─── TEXT EXCERPT

Lots of Media Money But Not Many Journalism Jobs

By Jack Limpert

The T. Rowe Price Media and Telecommunications Fund has been a great mutual fund investment, growing at 18 percent a year over the past five years. Does that mean the world of journalism is doing better than what you might get from reading Romenesko?

The fund’s ten largest holdings? American Tower, Baidu, Crown Castle International, Priceline, Liberty Global, Amazon, Google, Comcast, Facebook, Verizon.

What’s American Tower? “Two of our top-10 contributors,” the fund says, “American Tower and Crown Castle International operate wireless cell towers, which we think is the best business model in the sector.”

Another leading contributor was Baidu, the Google of China.

Companies classified as media are 61 percent of the fund’s holdings—that segment includes cable/satellite (Comcast, Time Warner Cable), gaming (Las Vegas Sands, Wynn Macau), internet e-commerce (Amazon, Priceline, Angie’s List), internet media (Facebook, Google, LinkedIn, Twitter), and “media & entertainment.”

──────
─── SUPPLIED MATERIAL

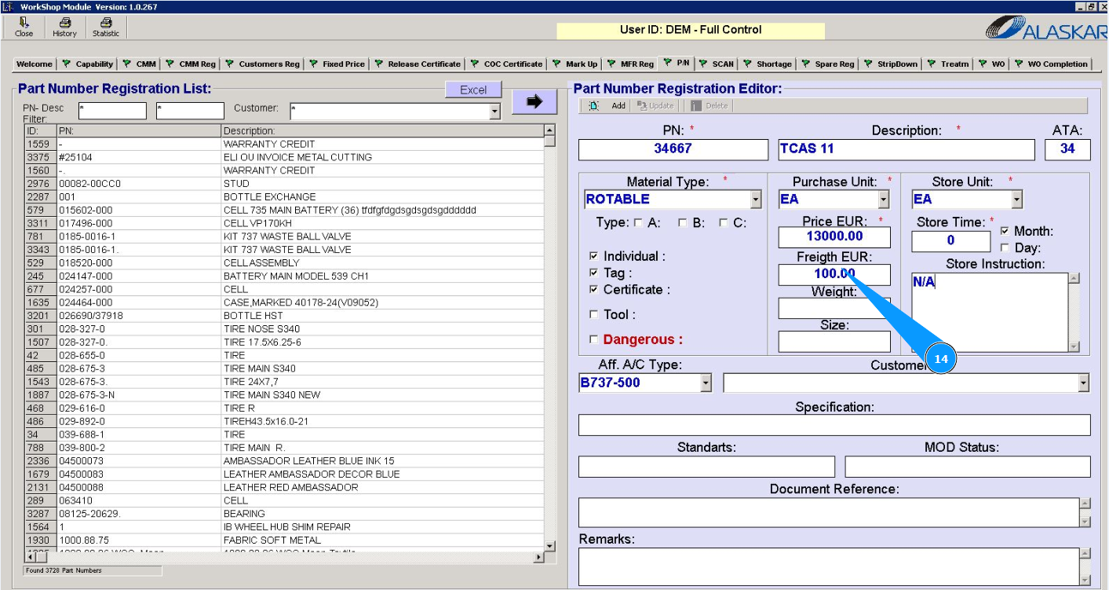Open the Aff. A/C Type dropdown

──────

TASKS FOR THIS EXERCISE:
1. List the segments into which the article on media money and journalism jobs divides the fund's media holdings.
2. According to the article on media money and journalism jobs, what business do American Tower and Crown Castle International operate?

FINAL ANSWERS:
1. Cable/satellite, gaming, internet e-commerce, internet media, and media & entertainment.

2. They operate wireless cell towers.